- AVAILABLE DATA:
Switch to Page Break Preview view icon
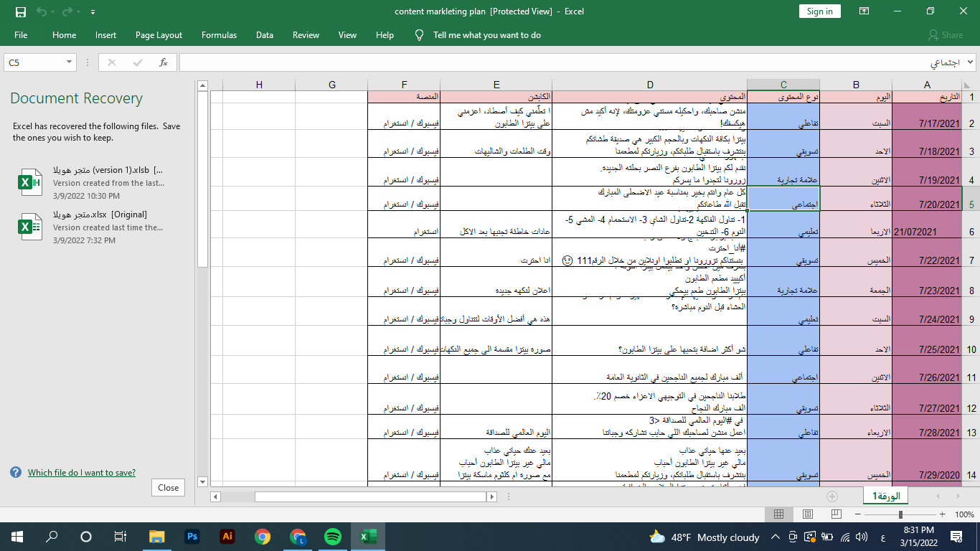coord(835,514)
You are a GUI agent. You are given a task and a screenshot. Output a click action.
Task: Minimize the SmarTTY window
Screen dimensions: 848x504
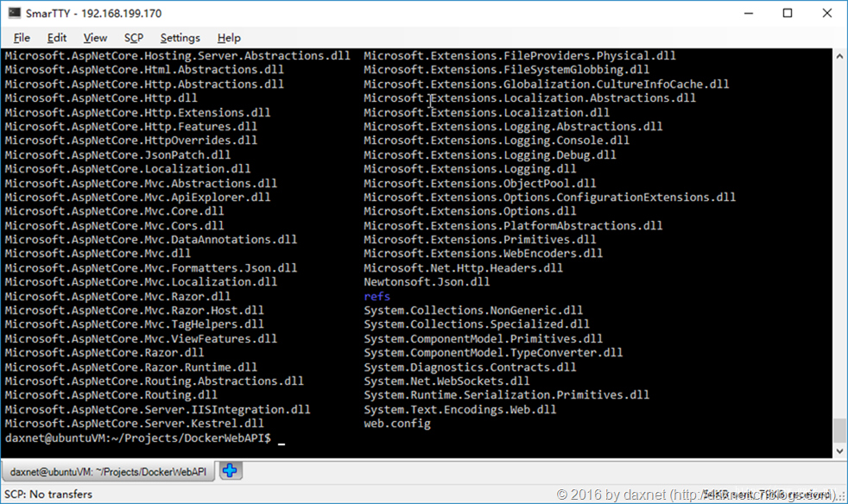pyautogui.click(x=749, y=13)
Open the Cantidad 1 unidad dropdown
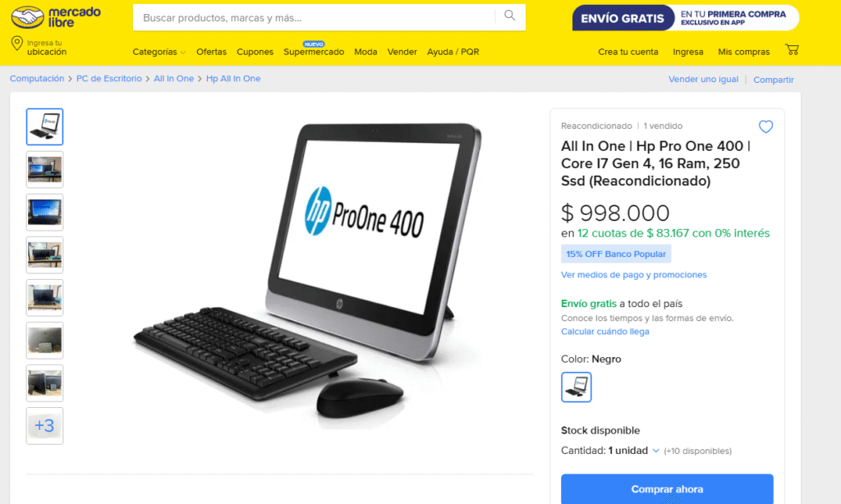This screenshot has height=504, width=841. 633,451
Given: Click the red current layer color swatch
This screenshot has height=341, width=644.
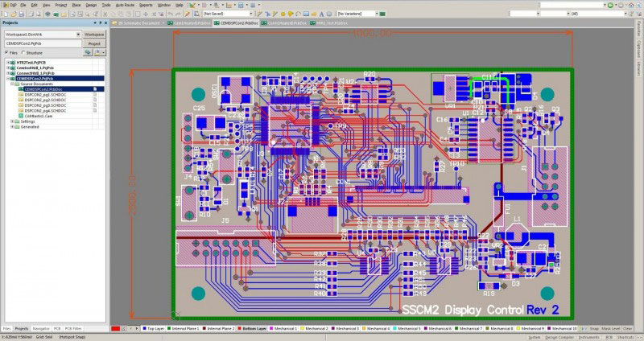Looking at the screenshot, I should click(x=115, y=329).
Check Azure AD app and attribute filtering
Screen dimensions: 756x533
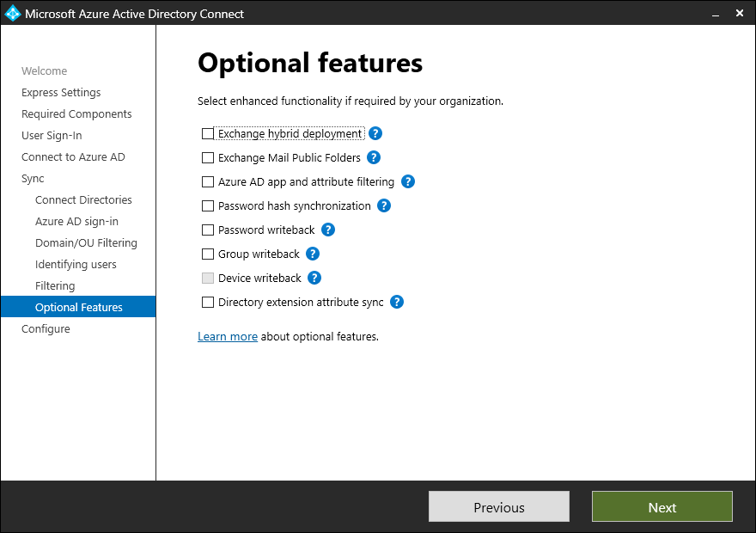[207, 181]
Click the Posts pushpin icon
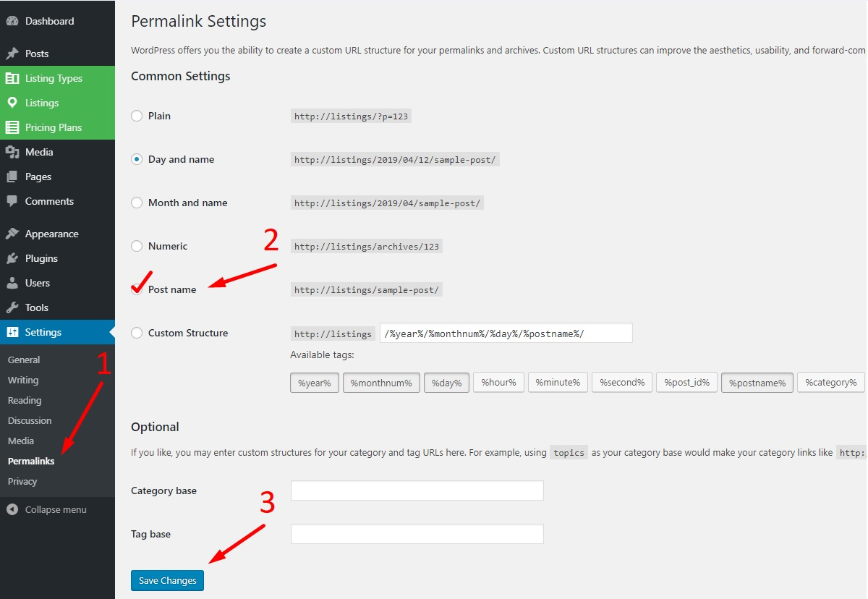 pos(12,54)
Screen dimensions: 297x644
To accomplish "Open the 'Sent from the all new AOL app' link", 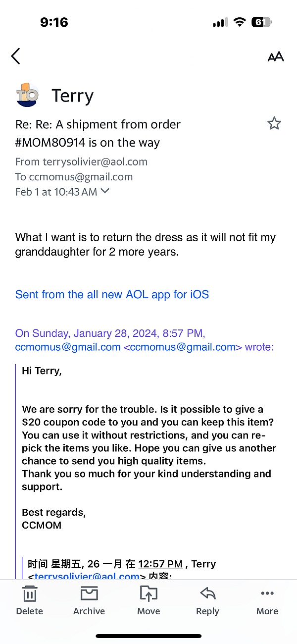I will click(112, 294).
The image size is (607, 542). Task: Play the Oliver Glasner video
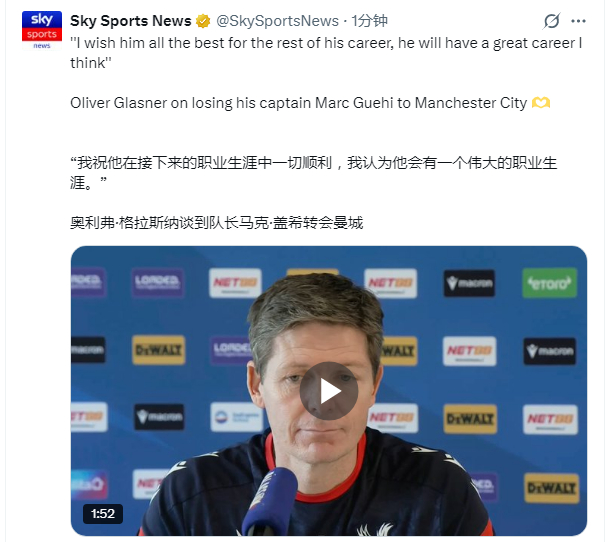[x=329, y=391]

- PROBLEM DETAILS: The required answer is an exact copy of the lines from the one containing "The image size" through the last line of the material, with the pictures removed.

- SOLUTION TO THE PROBLEM:
The image size is (607, 542). Task: Play the Oliver Glasner video
[x=329, y=391]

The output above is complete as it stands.